Return the data below exactly, but only from the line containing "Job Postings (636, 2212)" through the line containing "Read Full Biography (70, 1955)", with both of those lines included.

(Stored records)
▼
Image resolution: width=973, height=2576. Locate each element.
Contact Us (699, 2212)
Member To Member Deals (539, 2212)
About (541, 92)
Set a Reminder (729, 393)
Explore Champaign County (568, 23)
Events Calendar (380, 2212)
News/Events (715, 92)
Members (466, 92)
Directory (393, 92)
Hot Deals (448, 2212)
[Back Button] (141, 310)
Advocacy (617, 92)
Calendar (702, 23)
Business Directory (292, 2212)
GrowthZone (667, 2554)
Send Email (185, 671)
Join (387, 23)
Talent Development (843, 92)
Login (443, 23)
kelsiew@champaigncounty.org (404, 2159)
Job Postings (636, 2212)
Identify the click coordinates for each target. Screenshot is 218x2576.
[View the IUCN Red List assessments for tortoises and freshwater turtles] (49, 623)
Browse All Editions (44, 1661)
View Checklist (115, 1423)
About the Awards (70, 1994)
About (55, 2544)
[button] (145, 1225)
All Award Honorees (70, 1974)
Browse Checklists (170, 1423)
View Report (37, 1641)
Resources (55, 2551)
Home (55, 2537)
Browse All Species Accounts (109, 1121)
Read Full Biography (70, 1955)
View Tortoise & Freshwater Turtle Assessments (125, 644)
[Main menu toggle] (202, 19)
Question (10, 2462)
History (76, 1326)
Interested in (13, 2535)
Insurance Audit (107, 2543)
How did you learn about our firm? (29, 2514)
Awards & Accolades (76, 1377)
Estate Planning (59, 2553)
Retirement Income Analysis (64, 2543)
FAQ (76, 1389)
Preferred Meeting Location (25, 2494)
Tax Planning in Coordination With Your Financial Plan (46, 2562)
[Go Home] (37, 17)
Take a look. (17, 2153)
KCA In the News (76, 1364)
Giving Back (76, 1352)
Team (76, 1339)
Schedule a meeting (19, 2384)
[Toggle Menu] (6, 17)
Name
▲
Result of this task »
Job Postings (636, 2212)
Identify the click coordinates for each target. Screenshot is 218x2576.
[View the IUCN Red List assessments for tortoises and freshwater turtles] (49, 623)
Browse All Editions (44, 1661)
View Checklist (115, 1423)
About the Awards (70, 1994)
About (55, 2544)
[button] (145, 1225)
All Award Honorees (70, 1974)
Browse Checklists (170, 1423)
View Report (37, 1641)
Resources (55, 2551)
Home (55, 2537)
Browse All Species Accounts (109, 1121)
Read Full Biography (70, 1955)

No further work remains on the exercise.